### EXTRACT PROVIDED

Given the base of a triangle, the opposite angle A, and the product `k^2` of the other two sides, show that it is not possible for `a` to be less than `2ksinA/2`

Given `bc = k^(2)`

Now `cos A = (b^(2) + c^(2) - a^(2))/(2bc)`
or `2k^(2) cos A = b^(2)+ ((k^(2))/(b))^(2) -a^(2)`
or `b^(4) -(a^(2) + 2k^(2) cos A). B^(2) + k^(4) = 0`
Since `b^(2)` is real, `D ge 0 " or " (a^(2) + 2k^(2) cos A)^(2) - 4 k^(2) ge 0`
or `(a^(2) + 2k^(2) cos A + 2k^(2)) (a^(2) + 2k^(2) cos A - 2k^(2)) ge 0`
or `(a^(2) + 2k^(2) . 2 cos^(2).(A)/(2)) (a^(2) -2k^(2). 2 sin^(2).(A)/(2)) ge 0`
or `(a^(2) + 4k^(2) cos^(2). (A)/(2))(a^(2) - 4k^(2) sin^(2).(A)/(2)) ge 0`
or `a^(2) - 4k^(2) sin^(2).(A)/(2) ge 0`
[since `a^(2) (A)/(2) + 4k^(2) cos^(2) A` is always positive]
or `(a+ 2k sin. (A)/(2)) (a - 2 k sin.(A)/(2)) ge 0`
or `a le -2k sin.(A)/(2) " or " a ge 2k sin. (A)/(2)`
But a must be positive, which means `a le -2 k sin(A//2)` is rejected.
Hence, `a ge 2k sin. (A)/(2)`

### PROVIDED DATA
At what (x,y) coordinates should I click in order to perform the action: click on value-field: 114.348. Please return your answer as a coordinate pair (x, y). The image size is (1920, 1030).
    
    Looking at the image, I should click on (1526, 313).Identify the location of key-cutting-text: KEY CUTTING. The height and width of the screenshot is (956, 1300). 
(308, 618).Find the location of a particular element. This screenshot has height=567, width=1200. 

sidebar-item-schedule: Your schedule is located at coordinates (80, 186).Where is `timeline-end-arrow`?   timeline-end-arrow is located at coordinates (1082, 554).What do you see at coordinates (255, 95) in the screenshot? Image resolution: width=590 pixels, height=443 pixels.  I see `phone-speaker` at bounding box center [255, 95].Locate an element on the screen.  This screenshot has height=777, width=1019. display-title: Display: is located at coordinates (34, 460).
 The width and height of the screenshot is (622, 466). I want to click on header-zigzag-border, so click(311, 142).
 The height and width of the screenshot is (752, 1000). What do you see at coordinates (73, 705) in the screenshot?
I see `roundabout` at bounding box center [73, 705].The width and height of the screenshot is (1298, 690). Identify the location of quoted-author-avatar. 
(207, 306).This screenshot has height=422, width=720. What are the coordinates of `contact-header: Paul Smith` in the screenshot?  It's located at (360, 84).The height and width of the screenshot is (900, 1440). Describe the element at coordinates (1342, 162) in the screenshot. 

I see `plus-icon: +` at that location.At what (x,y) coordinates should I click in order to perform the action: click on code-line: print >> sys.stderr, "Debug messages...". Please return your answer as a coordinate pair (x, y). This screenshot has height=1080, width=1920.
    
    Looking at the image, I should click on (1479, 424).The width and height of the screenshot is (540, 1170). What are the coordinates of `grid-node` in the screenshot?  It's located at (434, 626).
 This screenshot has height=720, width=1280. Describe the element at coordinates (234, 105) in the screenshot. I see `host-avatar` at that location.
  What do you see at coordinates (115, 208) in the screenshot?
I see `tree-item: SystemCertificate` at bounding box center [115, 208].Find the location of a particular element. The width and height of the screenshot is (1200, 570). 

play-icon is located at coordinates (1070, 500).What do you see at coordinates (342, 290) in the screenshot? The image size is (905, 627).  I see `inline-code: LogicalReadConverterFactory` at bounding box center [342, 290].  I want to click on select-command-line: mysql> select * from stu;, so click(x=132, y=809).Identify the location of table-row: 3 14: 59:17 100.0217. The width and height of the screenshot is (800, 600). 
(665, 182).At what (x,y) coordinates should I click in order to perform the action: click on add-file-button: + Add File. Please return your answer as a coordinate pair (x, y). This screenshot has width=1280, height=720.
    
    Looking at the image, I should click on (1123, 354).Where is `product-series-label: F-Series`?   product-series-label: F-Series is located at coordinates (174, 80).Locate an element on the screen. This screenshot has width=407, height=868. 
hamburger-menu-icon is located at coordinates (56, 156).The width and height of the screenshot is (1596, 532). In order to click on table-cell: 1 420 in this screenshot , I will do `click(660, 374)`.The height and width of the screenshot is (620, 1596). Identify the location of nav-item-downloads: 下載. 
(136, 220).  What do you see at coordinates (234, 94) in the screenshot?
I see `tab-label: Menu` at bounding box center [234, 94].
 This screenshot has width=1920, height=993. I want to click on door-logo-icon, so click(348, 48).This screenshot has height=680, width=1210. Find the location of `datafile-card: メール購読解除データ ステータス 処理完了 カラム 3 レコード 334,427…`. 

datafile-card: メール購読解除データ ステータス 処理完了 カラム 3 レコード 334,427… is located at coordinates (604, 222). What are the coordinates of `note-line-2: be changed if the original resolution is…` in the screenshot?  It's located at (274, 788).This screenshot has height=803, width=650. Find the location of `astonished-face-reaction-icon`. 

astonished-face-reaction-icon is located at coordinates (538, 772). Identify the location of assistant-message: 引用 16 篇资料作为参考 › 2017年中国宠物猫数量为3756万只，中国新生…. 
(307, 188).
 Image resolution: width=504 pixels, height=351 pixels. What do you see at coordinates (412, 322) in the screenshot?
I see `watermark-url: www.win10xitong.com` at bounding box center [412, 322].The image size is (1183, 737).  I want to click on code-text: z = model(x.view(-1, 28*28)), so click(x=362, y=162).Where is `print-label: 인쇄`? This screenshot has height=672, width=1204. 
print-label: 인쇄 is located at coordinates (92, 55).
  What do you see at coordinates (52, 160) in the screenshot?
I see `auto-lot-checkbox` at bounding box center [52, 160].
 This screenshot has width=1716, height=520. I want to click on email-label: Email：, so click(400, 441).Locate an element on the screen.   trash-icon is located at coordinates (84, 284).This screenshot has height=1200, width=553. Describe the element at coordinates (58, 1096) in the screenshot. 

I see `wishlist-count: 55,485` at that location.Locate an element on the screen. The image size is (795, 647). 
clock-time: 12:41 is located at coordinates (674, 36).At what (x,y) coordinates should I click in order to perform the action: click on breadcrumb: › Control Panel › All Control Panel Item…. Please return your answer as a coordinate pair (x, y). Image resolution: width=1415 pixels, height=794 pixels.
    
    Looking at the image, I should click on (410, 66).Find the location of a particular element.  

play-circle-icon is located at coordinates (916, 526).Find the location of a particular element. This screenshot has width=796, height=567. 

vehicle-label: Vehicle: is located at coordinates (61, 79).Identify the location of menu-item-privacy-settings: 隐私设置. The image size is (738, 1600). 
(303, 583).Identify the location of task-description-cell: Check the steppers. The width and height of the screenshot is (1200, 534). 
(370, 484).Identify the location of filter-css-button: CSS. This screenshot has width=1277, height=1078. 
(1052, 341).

### WHAT TO PRODUCE
In the triangle solution, why is the case where a is at most -2k sin(A/2) rejected? The data plays no part in this.

### RESULT FOR THIS EXERCISE
It is rejected because a must be positive.